48. Eu égard à la nature particulière de la procédure pendante, la Médiatrice partage l'avis de la Commission selon lequel il convient d'attendre l'issue définitive de la procédure judiciaire en cours. Dans ce contexte, la Médiatrice fait observer que la Commission a explicitement indiqué qu'elle réexaminera la demande de la plaignante concernant les versements rétroactifs, dès que l'arrêt définitif aura été prononcé. La Commission a également reconnu qu'elle est tenue de se conformer aux décisions de justice une fois qu'elles lui ont été dûment notifiées.
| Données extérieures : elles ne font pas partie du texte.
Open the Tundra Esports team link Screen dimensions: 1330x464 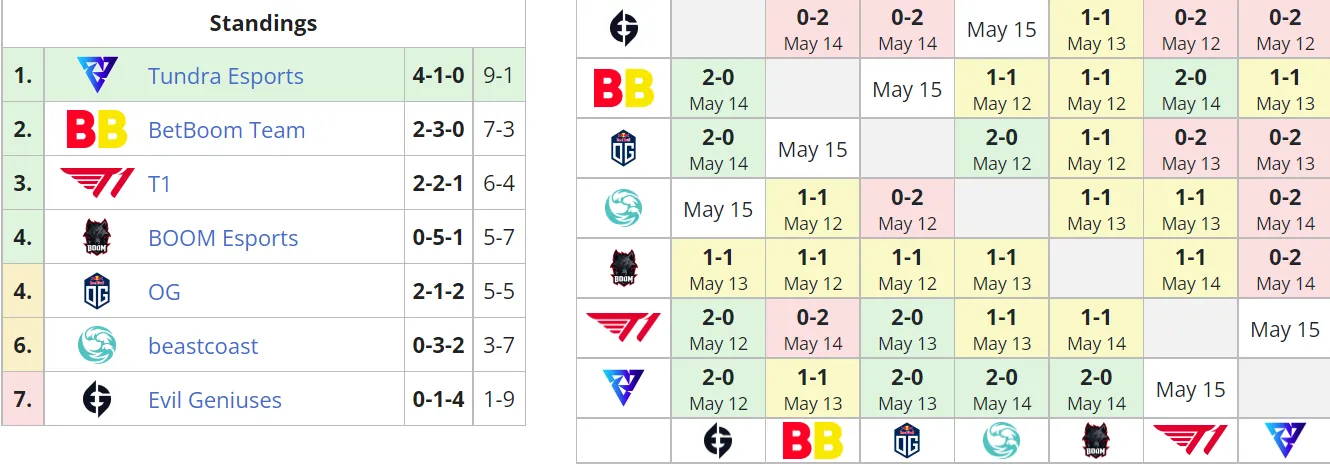coord(226,76)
49. Dans ces conditions, la Médiatrice estime que la position de la Commission est raisonnable et qu'elle n'a pas commis de mauvaise administration.

B. Conclusions

Sur la base de son enquête sur cette plainte, la Médiatrice classe l’affaire en formulant la conclusion suivante:

Il n'y a pas eu de mauvaise administration de la part de la Commission.

La plaignante et la Commission seront informées de cette décision. La Médiatrice ne doute pas que la Commission informera M. X de la présente décision.

 

Emily O'Reilly

Fait à Strasbourg, le 16 décembre 2013


[1] Étant donné que le jugement du Tribunal de Première Instance de Bruxelles a été prononcé le 9 juillet 2009, il est malaisé de déterminer sur quelle base s'appuie la plaignante pour réclamer que les paiements lui soient versés directement (avec effet rétroactif) à compter de janvier 2009.